Banks Launder Drug Money; Prosecutors Shrug
June 29, 2010
Months ago, a criminal defense attorney was criminally prosecuted for laundering money because he accepted legal fees from an accused drug dealer. He was acquitted of all charges, but he lost years of his life and $500,000 in legal fees. What would have happened to this lawyer if he had been a big bank?
In a punchline that is getting so old that it's banal, the answer is, of course: "Nothing." (Hat tip.) The United States Department of Justice has given Wall Street a license to do business with drug dealers. Banks may, without any meaningful consequences, launder drug money.
Here is one example:
Just before sunset on April 10, 2006, a DC-9 jet landed at the international airport in the port city of Ciudad del Carmen, 500 miles east of Mexico City. The smugglers had bought the DC-9 with laundered funds they transferred through two of the biggest banks in the U.S.: Wachovia Corp. and Bank of America Corp.

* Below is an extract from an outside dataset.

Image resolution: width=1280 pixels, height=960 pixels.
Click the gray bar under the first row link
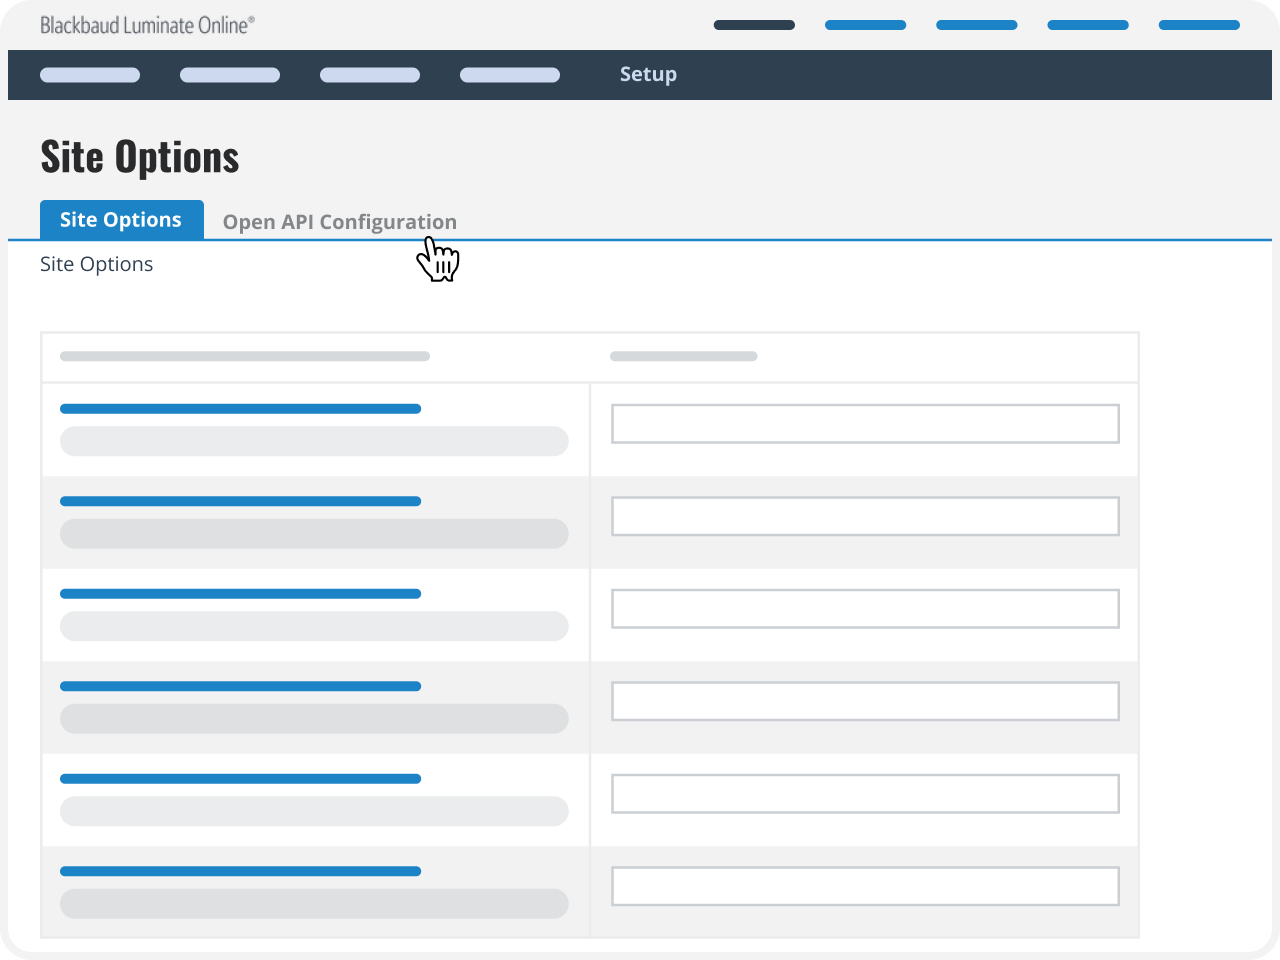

Hundreds of people have been murdered in Arizona drug lord wars. Americans are dying because Mexican drug lords are able to move their money to arms dealers. Wells Fargo is thus responsible for the death of thousands of innocent people.

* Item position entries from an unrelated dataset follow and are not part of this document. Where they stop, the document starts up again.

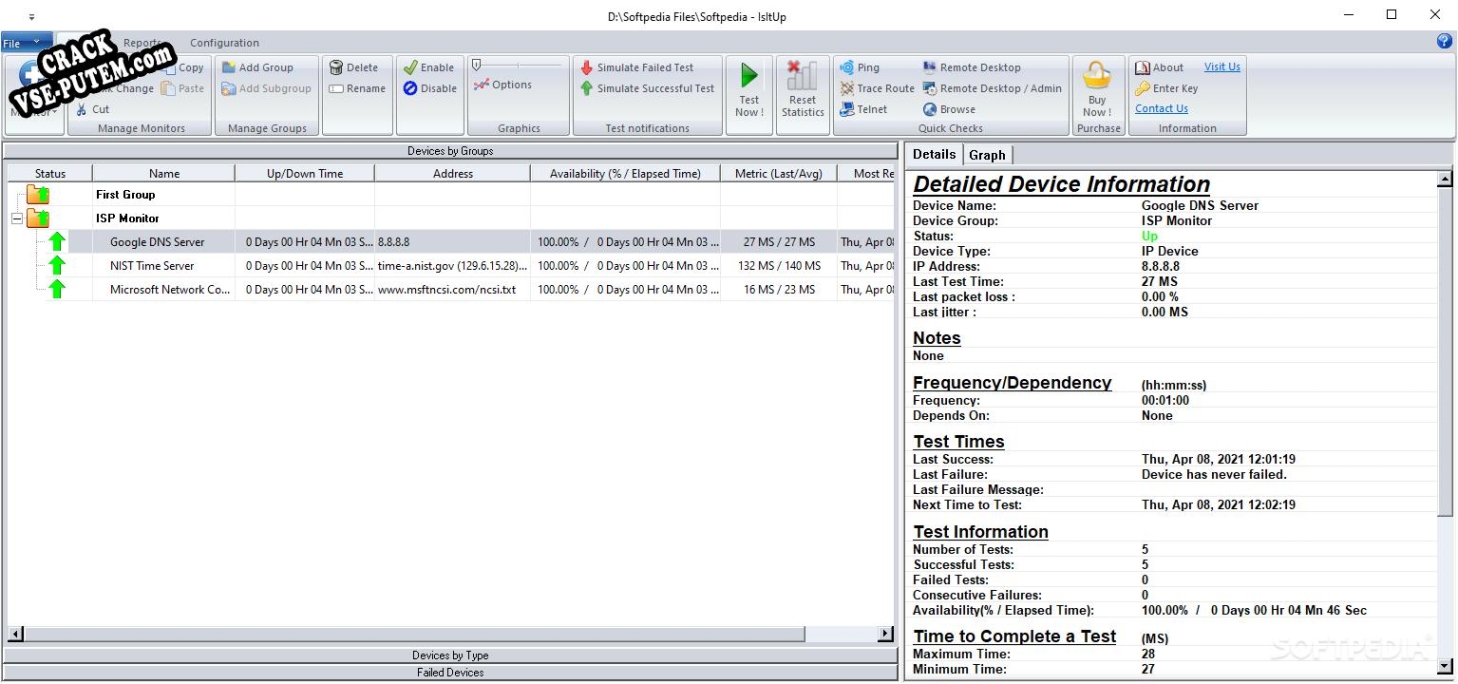Enable the selected monitor
Viewport: 1458px width, 684px height.
429,68
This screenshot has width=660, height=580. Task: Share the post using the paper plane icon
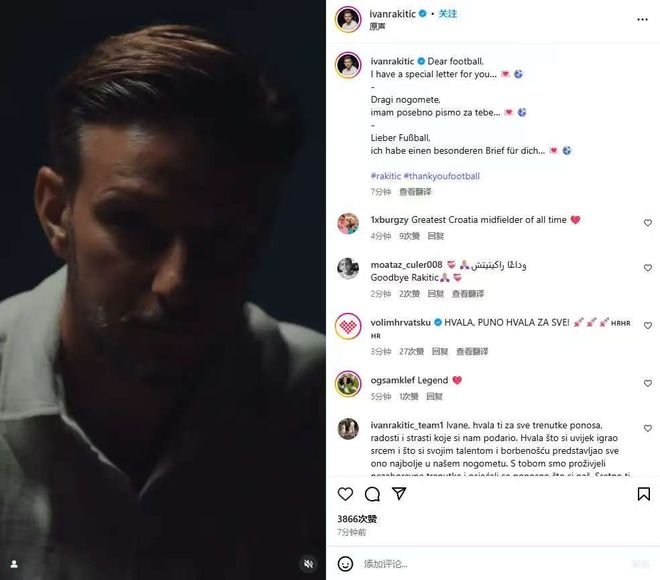pyautogui.click(x=399, y=493)
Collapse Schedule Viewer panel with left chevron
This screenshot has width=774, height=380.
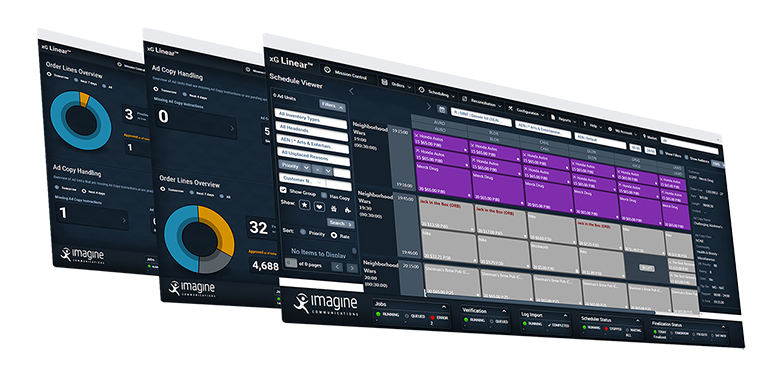pos(351,91)
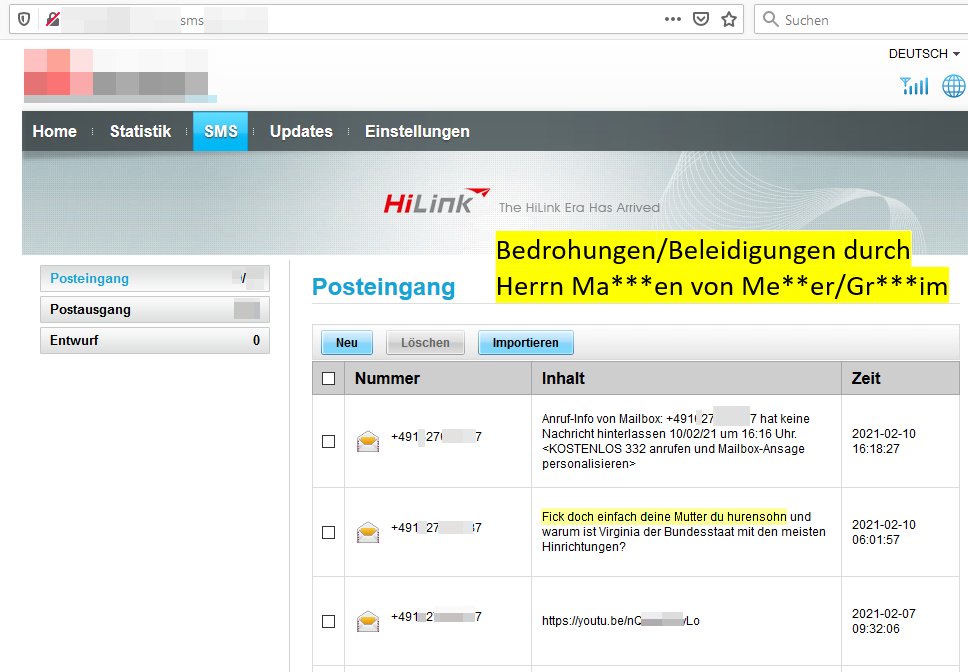
Task: Tick the select-all checkbox in table header
Action: [x=328, y=379]
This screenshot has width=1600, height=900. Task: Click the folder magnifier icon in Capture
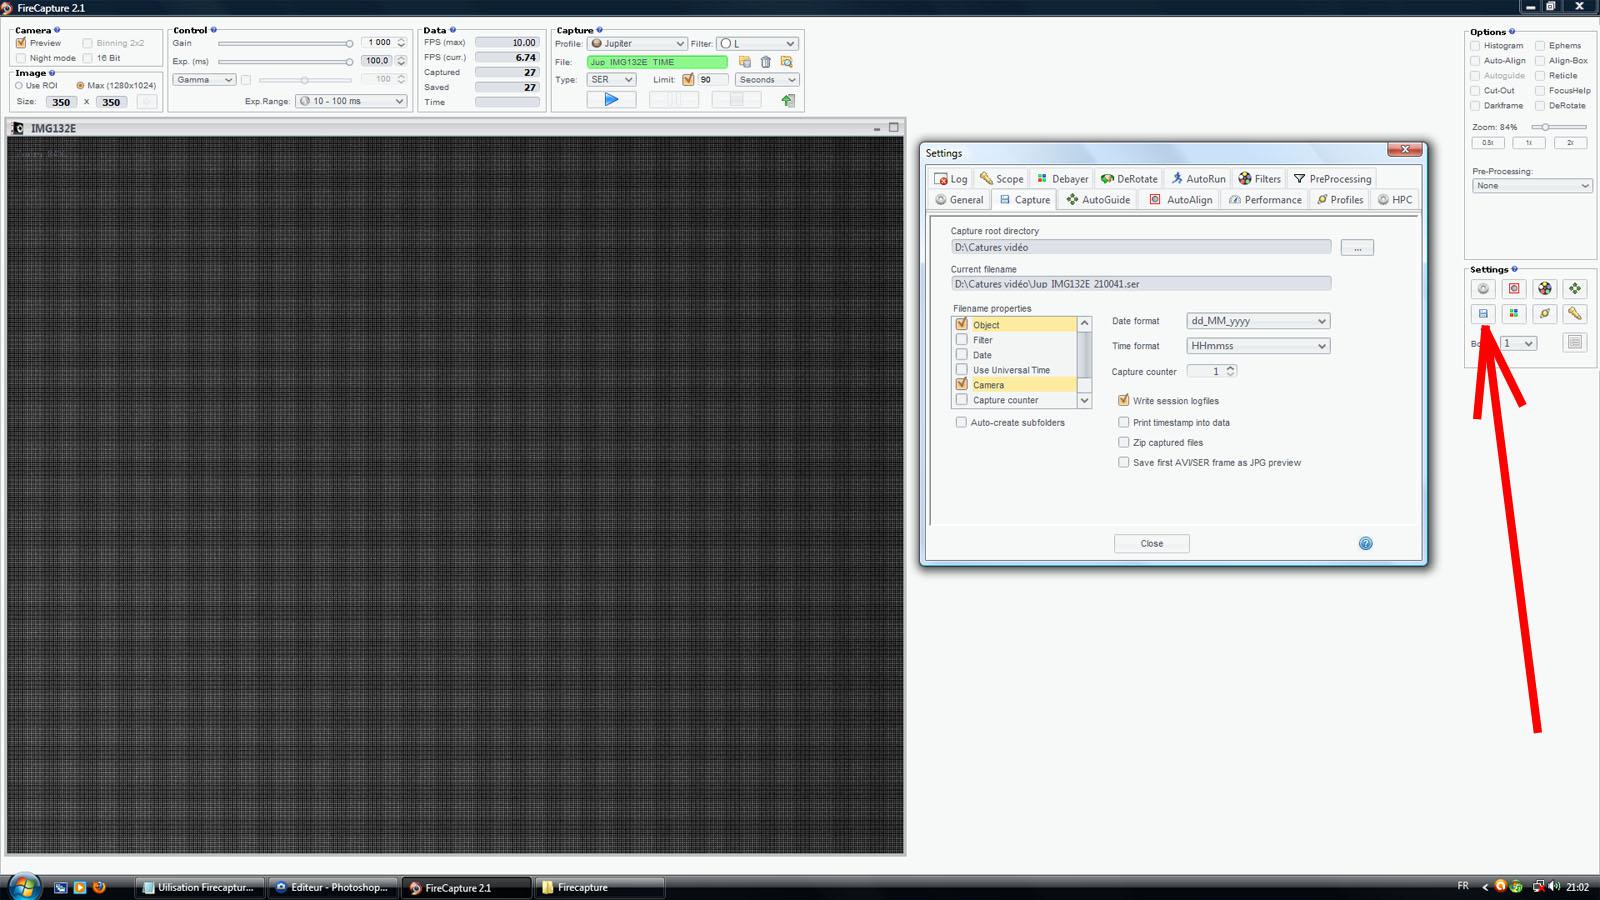pos(787,62)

What consequences follow blatant criminal conduct?
No big U.S. bank -- Wells Fargo included -- has ever been indicted for violating the Bank Secrecy Act or any other federal law. Instead, the Justice Department settles criminal charges by using deferred-prosecution agreements, in which a bank pays a fine and promises not to break the law again.
Wall Street is above the law in every way. At this point, the social contract has been breached. Wall Street may steal from Americans and conspire with drug dealers. How many Arizonans have lost their lives recently from guns that Wells Fargo helped the drug cartels purchase?
Whether it is ethical to take self-help and other corrective measures on banks is no longer the stuff of undergraduate conversations over too much coffee. The law does not apply to Wall Street, and this means that the laws need not be obeyed when dealing with Wall Street. Of course breaking a law has legal consequences, but of course were are merely talking philosophy. As a matter of first principles, Wall Street banks and bankers are not entitled to the protection of the social contract.
No rules of ethics applies to any banks. It is now impossible, as a matter of logic, to "cheat" or "steal" from a bank. You simply cannot steal from a thief. Self-help means taking back what is yours. You cannot "attack "a bank, since defending one's self from those who would arm drug dealers is self-defense.
The social contract is the basis of the American government. A contract implies rights and obligations. When one refuses to abide his obligations, he has breached the contract and therefore is entitled to no rights under the contract.
Bankers are stealing from you and arming drug dealers. They deserve whatever happens to them. If this means people like Joe Stacks act out against banks, then no one can morally condemn him. Yes, he can be prosecuted legally. A jury, however, should exercise its constitutional and historical prerogative by voting not guilty in any prosecution involving "misconduct" against a bank.
Indeed, the only interesting philosophical question is - ala the grand philosophical tradition of Saint Thomas Aquinas, Henry David Thoreau, and Marting Luther King, Jr. - what "civil disobedience" means in a post-bailout world.
Wall Street has decided that the law does not apply to it. Wall Street should therefore get what it has asked for. May its future be solitary, poor, nasty, brutish, and short.